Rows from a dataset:
################
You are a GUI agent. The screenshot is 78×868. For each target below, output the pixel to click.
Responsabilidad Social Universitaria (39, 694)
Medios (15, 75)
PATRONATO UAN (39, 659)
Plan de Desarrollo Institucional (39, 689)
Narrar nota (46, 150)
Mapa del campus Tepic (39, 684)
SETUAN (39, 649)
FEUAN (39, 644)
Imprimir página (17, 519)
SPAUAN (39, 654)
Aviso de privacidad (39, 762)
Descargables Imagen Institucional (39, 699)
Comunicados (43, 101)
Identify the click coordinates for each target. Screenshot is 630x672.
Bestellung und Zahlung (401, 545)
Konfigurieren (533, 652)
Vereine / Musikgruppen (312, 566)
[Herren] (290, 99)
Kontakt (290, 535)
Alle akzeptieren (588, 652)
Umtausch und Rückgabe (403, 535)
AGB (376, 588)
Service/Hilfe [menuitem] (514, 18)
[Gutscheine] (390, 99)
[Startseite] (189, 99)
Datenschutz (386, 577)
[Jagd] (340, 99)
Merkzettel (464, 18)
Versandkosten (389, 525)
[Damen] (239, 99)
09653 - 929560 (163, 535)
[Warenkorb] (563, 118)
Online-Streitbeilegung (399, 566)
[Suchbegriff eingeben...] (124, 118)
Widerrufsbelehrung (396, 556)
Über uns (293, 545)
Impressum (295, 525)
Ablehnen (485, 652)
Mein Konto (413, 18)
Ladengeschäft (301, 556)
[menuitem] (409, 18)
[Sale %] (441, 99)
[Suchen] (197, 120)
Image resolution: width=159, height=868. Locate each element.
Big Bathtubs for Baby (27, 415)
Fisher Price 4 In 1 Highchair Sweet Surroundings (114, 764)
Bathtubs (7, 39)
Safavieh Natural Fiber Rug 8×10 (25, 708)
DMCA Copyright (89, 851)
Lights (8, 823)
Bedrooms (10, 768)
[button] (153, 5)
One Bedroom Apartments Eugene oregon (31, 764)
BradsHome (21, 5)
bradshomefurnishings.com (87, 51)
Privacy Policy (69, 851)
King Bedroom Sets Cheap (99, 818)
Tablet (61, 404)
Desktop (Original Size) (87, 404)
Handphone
################
Exercise: Arrange the lines above as a JSON list of strings, one string per line, leaving out any blank lines.

Written answer:
[
  "You are a GUI agent. The screenshot is 78×868. For each target below, output the pixel to click.",
  "Responsabilidad Social Universitaria (39, 694)",
  "Medios (15, 75)",
  "PATRONATO UAN (39, 659)",
  "Plan de Desarrollo Institucional (39, 689)",
  "Narrar nota (46, 150)",
  "Mapa del campus Tepic (39, 684)",
  "SETUAN (39, 649)",
  "FEUAN (39, 644)",
  "Imprimir página (17, 519)",
  "SPAUAN (39, 654)",
  "Aviso de privacidad (39, 762)",
  "Descargables Imagen Institucional (39, 699)",
  "Comunicados (43, 101)",
  "Identify the click coordinates for each target. Screenshot is 630x672.",
  "Bestellung und Zahlung (401, 545)",
  "Konfigurieren (533, 652)",
  "Vereine / Musikgruppen (312, 566)",
  "[Herren] (290, 99)",
  "Kontakt (290, 535)",
  "Alle akzeptieren (588, 652)",
  "Umtausch und Rückgabe (403, 535)",
  "AGB (376, 588)",
  "Service/Hilfe [menuitem] (514, 18)",
  "[Gutscheine] (390, 99)",
  "[Startseite] (189, 99)",
  "Datenschutz (386, 577)",
  "[Jagd] (340, 99)",
  "Merkzettel (464, 18)",
  "Versandkosten (389, 525)",
  "[Damen] (239, 99)",
  "09653 - 929560 (163, 535)",
  "[Warenkorb] (563, 118)",
  "Online-Streitbeilegung (399, 566)",
  "[Suchbegriff eingeben...] (124, 118)",
  "Widerrufsbelehrung (396, 556)",
  "Über uns (293, 545)",
  "Impressum (295, 525)",
  "Ablehnen (485, 652)",
  "Mein Konto (413, 18)",
  "Ladengeschäft (301, 556)",
  "[menuitem] (409, 18)",
  "[Sale %] (441, 99)",
  "[Suchen] (197, 120)",
  "Image resolution: width=159, height=868. Locate each element.",
  "Big Bathtubs for Baby (27, 415)",
  "Fisher Price 4 In 1 Highchair Sweet Surroundings (114, 764)",
  "Bathtubs (7, 39)",
  "Safavieh Natural Fiber Rug 8×10 (25, 708)",
  "DMCA Copyright (89, 851)",
  "Lights (8, 823)",
  "Bedrooms (10, 768)",
  "[button] (153, 5)",
  "One Bedroom Apartments Eugene oregon (31, 764)",
  "BradsHome (21, 5)",
  "bradshomefurnishings.com (87, 51)",
  "Privacy Policy (69, 851)",
  "King Bedroom Sets Cheap (99, 818)",
  "Tablet (61, 404)",
  "Desktop (Original Size) (87, 404)",
  "Handphone"
]